Additionally, the following questions should always be considered in relation to data sharing:
- Who is the target audience for the published data? Who will read/use it and for what reason? What supplementary information is needed for understanding, and how will it be provided? (See articles on Archiving, Data Reuse, and Data Documentation and Metadata.)
- Are research participants informed about the publication and have they consented to it? (See articles on Informed Consent and Rights and Licenses.)
- Are personal and data protection aspects considered? (See articles on Data Protection and Rights and Licenses.)
- Have participants been adequately pseudonymized, and is re-identification excluded? (See article on Anonymization and Pseudonymization.)

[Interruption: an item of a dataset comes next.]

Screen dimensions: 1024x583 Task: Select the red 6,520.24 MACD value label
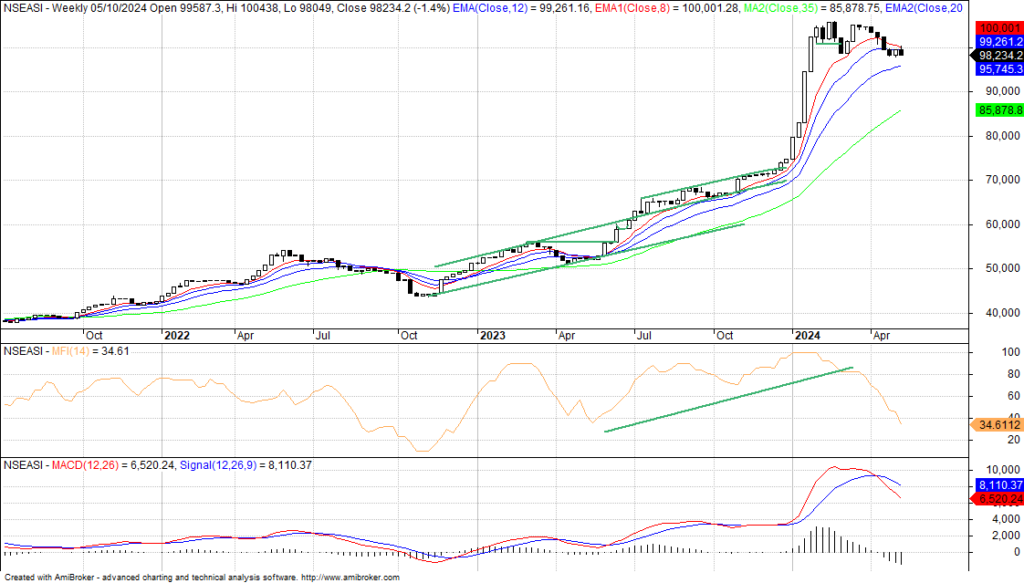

This offering on research data management in social and cultural anthropology aims to provide answers to these questions: It presents the measures and methods of RDM while also conveying a sense of the challenges and limitations of OS. On the one hand, it highlights the current state of prevailing disciplinary debates on the topics of RDM, acknowledging that many open questions remain unanswered. On the other hand, it supports interested early-career researchers, students, and educators with information on OS as well as practical advice, exercises, and assistance.
Careful data maintenance, preparation, and organization are relevant for every research project. However, the decision regarding the form and extent to which researchers share their data and make it available for reuse must be made independently, depending on the research context. The more reflection and critical exchange on research data management are encouraged, the more successful future research and data collection efforts can become.